[Task description] From first line to last, output the records below exactly.

[Data listing]

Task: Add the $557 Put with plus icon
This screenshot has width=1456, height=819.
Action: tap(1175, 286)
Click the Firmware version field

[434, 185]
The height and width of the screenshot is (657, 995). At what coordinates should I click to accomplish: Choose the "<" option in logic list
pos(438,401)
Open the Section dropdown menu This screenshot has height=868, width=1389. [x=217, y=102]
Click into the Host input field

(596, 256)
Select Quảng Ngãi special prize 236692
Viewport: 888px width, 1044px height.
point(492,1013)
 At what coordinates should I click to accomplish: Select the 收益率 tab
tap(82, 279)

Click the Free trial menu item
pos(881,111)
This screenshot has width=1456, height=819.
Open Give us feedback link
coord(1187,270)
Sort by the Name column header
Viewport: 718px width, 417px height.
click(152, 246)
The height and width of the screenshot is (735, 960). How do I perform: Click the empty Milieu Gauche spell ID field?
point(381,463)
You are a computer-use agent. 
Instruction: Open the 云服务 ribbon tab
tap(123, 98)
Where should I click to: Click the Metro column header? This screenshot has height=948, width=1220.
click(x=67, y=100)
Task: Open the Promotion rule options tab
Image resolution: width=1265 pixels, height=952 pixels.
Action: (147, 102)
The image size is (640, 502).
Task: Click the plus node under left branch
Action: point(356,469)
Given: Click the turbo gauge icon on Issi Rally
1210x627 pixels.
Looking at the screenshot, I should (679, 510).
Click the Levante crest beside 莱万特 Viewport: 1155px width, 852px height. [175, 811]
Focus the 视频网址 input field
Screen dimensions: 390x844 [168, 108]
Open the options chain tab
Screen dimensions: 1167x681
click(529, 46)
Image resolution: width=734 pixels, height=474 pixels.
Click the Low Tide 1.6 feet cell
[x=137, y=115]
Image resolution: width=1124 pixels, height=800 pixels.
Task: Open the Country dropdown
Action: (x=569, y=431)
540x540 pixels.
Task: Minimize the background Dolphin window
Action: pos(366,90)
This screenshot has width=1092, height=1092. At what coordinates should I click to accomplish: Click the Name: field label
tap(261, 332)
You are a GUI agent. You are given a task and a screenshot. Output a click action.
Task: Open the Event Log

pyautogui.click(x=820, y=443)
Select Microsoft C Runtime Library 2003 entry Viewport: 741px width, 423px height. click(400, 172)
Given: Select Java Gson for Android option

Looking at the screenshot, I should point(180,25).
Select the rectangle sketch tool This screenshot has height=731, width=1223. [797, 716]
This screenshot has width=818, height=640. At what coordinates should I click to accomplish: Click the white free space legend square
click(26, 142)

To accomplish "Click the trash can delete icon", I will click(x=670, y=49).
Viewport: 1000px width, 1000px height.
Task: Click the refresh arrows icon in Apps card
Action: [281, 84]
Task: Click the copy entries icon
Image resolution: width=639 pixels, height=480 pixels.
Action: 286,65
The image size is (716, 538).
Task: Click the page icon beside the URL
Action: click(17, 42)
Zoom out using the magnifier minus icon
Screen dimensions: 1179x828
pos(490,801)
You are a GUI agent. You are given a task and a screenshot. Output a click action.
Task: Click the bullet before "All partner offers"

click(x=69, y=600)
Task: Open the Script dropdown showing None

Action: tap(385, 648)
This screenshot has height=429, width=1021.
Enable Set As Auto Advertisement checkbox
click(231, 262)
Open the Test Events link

[Solved exercise]
Task: Add the $557 Put with plus icon
This screenshot has width=1456, height=819.
Action: tap(1175, 286)
Click the Firmware version field

[434, 185]
The height and width of the screenshot is (657, 995). At what coordinates should I click to accomplish: Choose the "<" option in logic list
pos(438,401)
Open the Section dropdown menu This screenshot has height=868, width=1389. [x=217, y=102]
Click into the Host input field

(596, 256)
Select Quảng Ngãi special prize 236692
Viewport: 888px width, 1044px height.
point(492,1013)
 At what coordinates should I click to accomplish: Select the 收益率 tab
tap(82, 279)

Click the Free trial menu item
pos(881,111)
This screenshot has width=1456, height=819.
Open Give us feedback link
coord(1187,270)
Sort by the Name column header
Viewport: 718px width, 417px height.
click(152, 246)
The height and width of the screenshot is (735, 960). How do I perform: Click the empty Milieu Gauche spell ID field?
point(381,463)
You are a computer-use agent. 
Instruction: Open the 云服务 ribbon tab
tap(123, 98)
Where should I click to: Click the Metro column header? This screenshot has height=948, width=1220.
click(x=67, y=100)
Task: Open the Promotion rule options tab
Image resolution: width=1265 pixels, height=952 pixels.
Action: (147, 102)
The image size is (640, 502).
Task: Click the plus node under left branch
Action: point(356,469)
Given: Click the turbo gauge icon on Issi Rally
1210x627 pixels.
Looking at the screenshot, I should (679, 510).
Click the Levante crest beside 莱万特 Viewport: 1155px width, 852px height. [175, 811]
Focus the 视频网址 input field
Screen dimensions: 390x844 [168, 108]
Open the options chain tab
Screen dimensions: 1167x681
click(529, 46)
Image resolution: width=734 pixels, height=474 pixels.
Click the Low Tide 1.6 feet cell
[x=137, y=115]
Image resolution: width=1124 pixels, height=800 pixels.
Task: Open the Country dropdown
Action: (x=569, y=431)
540x540 pixels.
Task: Minimize the background Dolphin window
Action: pos(366,90)
This screenshot has width=1092, height=1092. At what coordinates should I click to accomplish: Click the Name: field label
tap(261, 332)
You are a GUI agent. You are given a task and a screenshot. Output a click action.
Task: Open the Event Log

pyautogui.click(x=820, y=443)
Select Microsoft C Runtime Library 2003 entry Viewport: 741px width, 423px height. click(400, 172)
Given: Select Java Gson for Android option

Looking at the screenshot, I should point(180,25).
Select the rectangle sketch tool This screenshot has height=731, width=1223. [797, 716]
This screenshot has width=818, height=640. At what coordinates should I click to accomplish: Click the white free space legend square
click(26, 142)

To accomplish "Click the trash can delete icon", I will click(x=670, y=49).
Viewport: 1000px width, 1000px height.
Task: Click the refresh arrows icon in Apps card
Action: [281, 84]
Task: Click the copy entries icon
Image resolution: width=639 pixels, height=480 pixels.
Action: 286,65
The image size is (716, 538).
Task: Click the page icon beside the URL
Action: click(17, 42)
Zoom out using the magnifier minus icon
Screen dimensions: 1179x828
pos(490,801)
You are a GUI agent. You are given a task and a screenshot. Output a click action.
Task: Click the bullet before "All partner offers"

click(x=69, y=600)
Task: Open the Script dropdown showing None

Action: tap(385, 648)
This screenshot has height=429, width=1021.
Enable Set As Auto Advertisement checkbox
click(231, 262)
Open the Test Events link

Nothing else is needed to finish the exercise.